If you’ve been reading my blog for any amount of time at all you’ve probably noticed I don’t get very personal very often. I’ve taken an “editorial” approach here, using observances to make a point or to make a joke – what I like to call the “Dave Barry Approach.” While I think you can piece together an accurate picture of me from what I post, it is by no means a complete one. If you were to meet me, I don’t think you’d be surprised. I pretty much am in real life what I am here, all quirks and smart aleck comments.
But there’s plenty you don’t know about me, plenty I keep to myself.
That’s a function of two different forces, I think. First, I grew up in Wisconsin. There’s something about Wisconsin – and, really, the whole Midwest – that doesn’t encourage sharing. If you’ve ever heard Garrison Keillor talk about his fictional town of Lake Wobegon you know what I mean. There’s an encouragement to “soldier on” and be nice to each other without letting on about whatever turmoil rages beneath the surface. It’s fine to have strong feelings, just keep them to yourself.
The second force is good old-fashioned fear. I am all about honesty, but honesty is a double-edged sword. In the one direction, it cuts through all the nonsense and gives a solid base for any relationship. In the other direction, though, it lays a person bare, open to ridicule, attack, and disgust.
I want people to like me, as a general rule – even people I’ll never see again, like waiters or people at the register. I want them to look at me, assess me as nice, and continue thinking that after I’ve said something.
But as much as I want people to like me, I also want to be safe. Safety, in fact, can outweigh a hundred other things. While I might not worry that someone else is going to stab me (though I sometimes actually do worry this), I certainly worry that they won’t accept me for who I am. Think back to high school and that crush you had. Why didn’t you tell them? You were afraid they wouldn’t feel the same way about you and when they didn’t, it was going to hurt. Carry that to its logical conclusion, though: the only way to really feel safe is to not reach out at all. If you never reach out, you’ll never get hurt. I think the editorial voice I’ve adopted here is a safety zone of sorts. You might not like my cats, you might not like trips I take, you might not like a bunch of things, but if I haven’t revealed my inner self completely, there’s still a chance you could like me.
See, what I want is for you to think I’m worth the effort, worth getting past all the quirks and the failures. I want you to think I’m worthwhile, but I have no way to prove I am. (And, in fact, I have a whole pile of evidence that I’m not. I feel like anyone I think is really great and I’m interested in being friends with deserves to have better friends than me.) I think there should be some sort of “Friend Résumé” we could hand out: “Excuse me, hi. I think you’re really neat and I want to be friends with you. Here’s a list of my faults and failures, but this other list is of friends I’ve had who found the experience to be worth the effort. You’ll see I’ve included a few phone numbers – those are people who are willing to be references, so feel free to call them. Thank you for your time and I hope to hear back from you soon.”

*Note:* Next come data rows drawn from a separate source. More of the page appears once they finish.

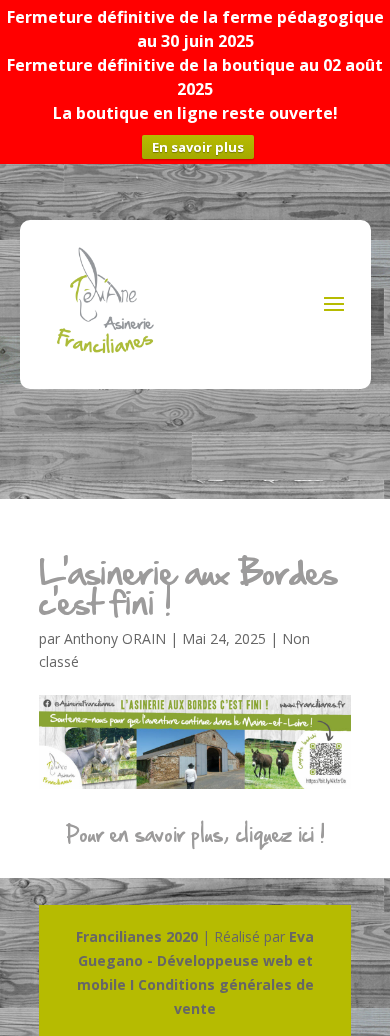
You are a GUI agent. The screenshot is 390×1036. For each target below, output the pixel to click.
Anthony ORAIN (115, 638)
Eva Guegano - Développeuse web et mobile (196, 960)
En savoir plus (198, 147)
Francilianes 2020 (137, 936)
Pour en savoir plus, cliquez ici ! (195, 834)
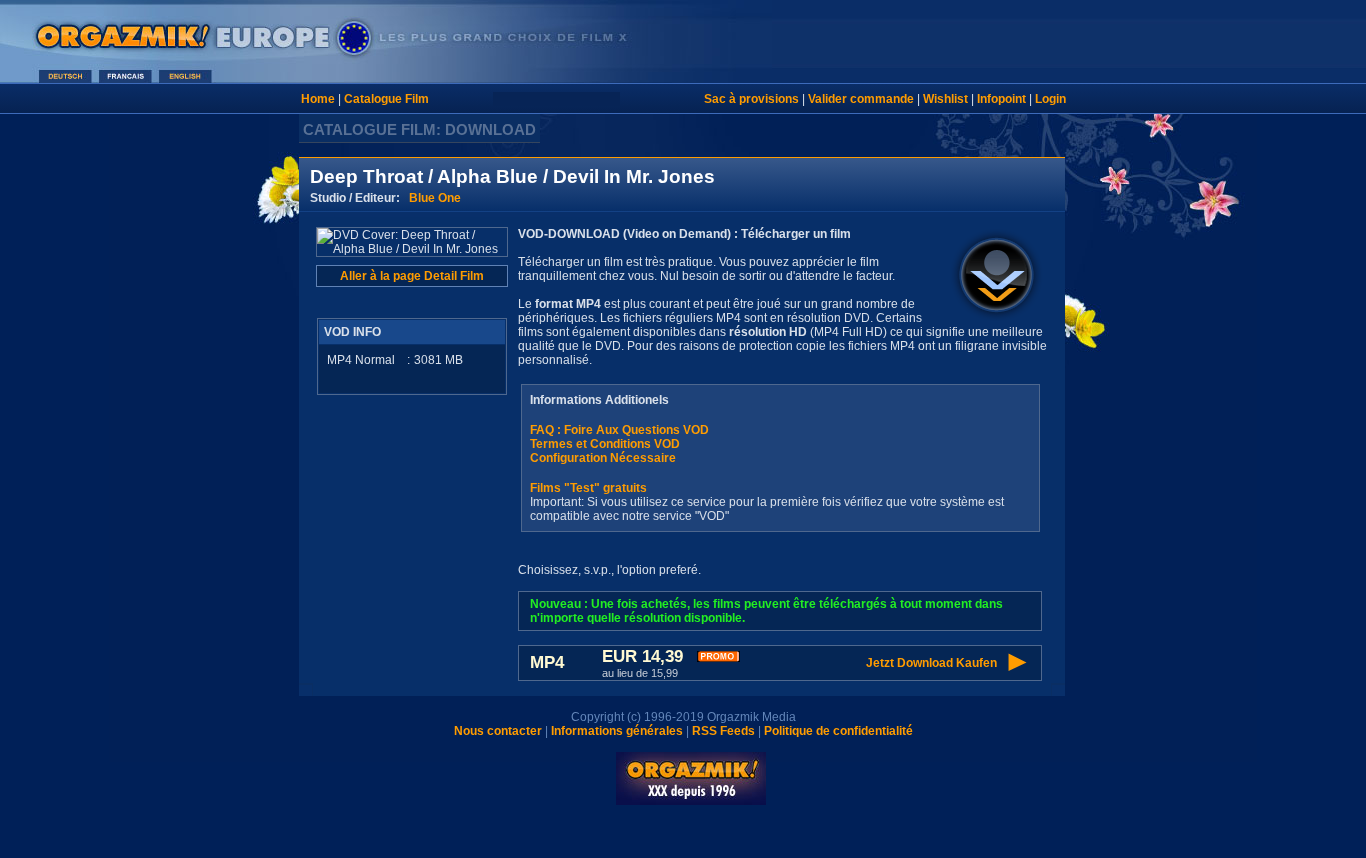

Nobody wants to invest time in a bad friendship. How frustrating to keep working and working at something that ultimately comes to nothing. So often, though, it’s our faults that make the relationship stronger. What’s the best way to show love, by liking someone’s qualities that are likable? Nope, it’s by liking them in spite of their failings. 1 Corinthians 13:5 says love “does not seek its own.” 1 Peter 4:8 says “love covers a multitude of sins.” Think about the best friend you’ve ever had. Were things always perfect? Of course not. How’d you get past those times and remain friends? “Love covers a multitude of sins,” is how. One of the best friends I have right now I’ve known for over twenty years. Our Junior year in high school we were sitting at a lunch table and he was making fun of me for something and I threw an orange at him, hit him right below the eye. We got past that and a hundred other rough patches and here we are, still friends – in fact, I’d say we were better friends for it.
In the beginning stages of friendship, though, it’s difficult to know what to do. A series of faults right at the outset can strangle off what might have been a fantastic friendship given time, but isn’t it important to be honest from the get-go? How honest is too honest?
I think that as I get older, I’m coming to the conclusion that I want people to like me for who I am, not who I can present myself as. I still feel the same way I did in high school, not wanting to be hurt, but I think it’s more important that the other person not be hurt. “I think you’re really great and I want to be friends with you, but I want to let you know up front what you’re dealing with so you have the chance to back out now before you get stuck with it all down the road.”
I want to be worthwhile, but I guess that’s really up to you. All I can do is be who I am. And, just like Dave Barry’s writing, you’ll either like that or you won’t.